Note: You MUST specify a context path string for path spec mapping reasons. An empty context path string "" is only valid as a mapping result from requests to the context root. See Section 12.2 of the servlet spec)
In Jetty 7.x, the context path assignment is handled by the AppProviders assigned to the DeploymentManager.
By default, on the Jetty Distribution, both the WebAppProvider and ContextProvider are enabled. This is important to know later, as it will influence your decisions on where to put the mywebapp.war file.
See the ${jetty.home}/start.ini file, and you'll see that it contains both the references to etc/jetty-webapps.xml and etc/jetty-contexts.xml
WebAppProvider's role is to pay attention to the ${jetty.home}/webapps/ directory for any deployable applications (such as *.war) and deploy them onto a context of the same name as the filename. In other words ${jetty.home}/webapps/MyApp-2.4.war is deployed into the context "/MyApp-2.4". There is also the special "root.war" reserved word that will deploy into the context "/". While this is the easiest deployment mechanism, it sacrifices control over the deployment specifics.
ContextProvider's role is to pay attention to the ${jetty.home}/contexts/ directory for any jetty-xml formatted deployable contexts. This deployment mechanism gives you the maximum control over the deployment, the xml file can control anything that is ultimately resolved to a org.eclipse.jetty.server.handler.ContextHandler base class, of which WebAppContext (wars / servlets / etc) are part of.
The most common use is to specify a WebAppContext based xml file, and control things such as what files and directories make up the web application, what temporary directory to use, and even what Context Path to use.
What you'll want to do is to is:
Make sure your ContextProvider based deployments are enabled in the start.ini (make sure that etc/jetty-context.xml is present)
Create a ${jetty.home}/contexts/mywebapp.xml that declares the <Set name="contextPath">/</Set> option.

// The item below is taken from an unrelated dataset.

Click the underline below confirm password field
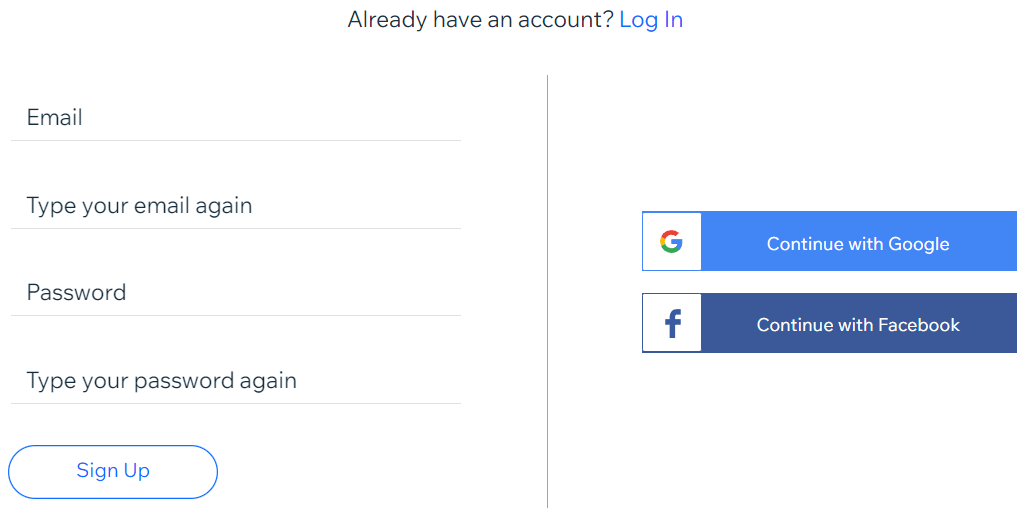The image size is (1025, 515). [x=236, y=403]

If you have the etc/jetty-webapps.xml present in your start.ini, do not put your mywebapp.war in ${jetty.home}/webapps as that will cause the WebAppProvider to also deploy the same webapp and confusing your deployment.
Finally, you can see how this is done in the jetty distribution itself, just open the ${jetty.home}/contexts/test.xml and look around. You'll see that it loads the ${jetty.home}/webapps/test.war via the ContextProvider's use of the ${jetty.home}/contexts/test.xml into the "/" context path.
Another note, look at the logs.
2012-01-13 13:56:28.779:INFO:oejsh.ContextHandler:started o.e.j.w.WebAppContext{/,file:/tmp/jetty-0.0.0.0-8080-test.war-_-any-/webapp/},/home/joakim/code/jetty/distros/jetty-distribution-7.6.0.RC3/webapps/test.war
That tells me that WebAppContext was
Started on {/, (the root Context Path)
Using the temp/work directory file:/tmp/jetty-0.0.0.0-8080-test.war-_-any-/webapp/
Using the web application specified in /home/joakim/code/jetty/distros/jetty-distribution-7.6.0.RC3/webapps/test.war.
Update: clarifying the statement about the empty context path.
See http://wiki.eclipse.org/Jetty/Howto/Deploy_Web_Applications:
If the webapp is called root.war or the directory is called root/ then
Jetty deploys it at the / context.
PS: I've never used Jetty, and it took me 3 seconds to find with Google.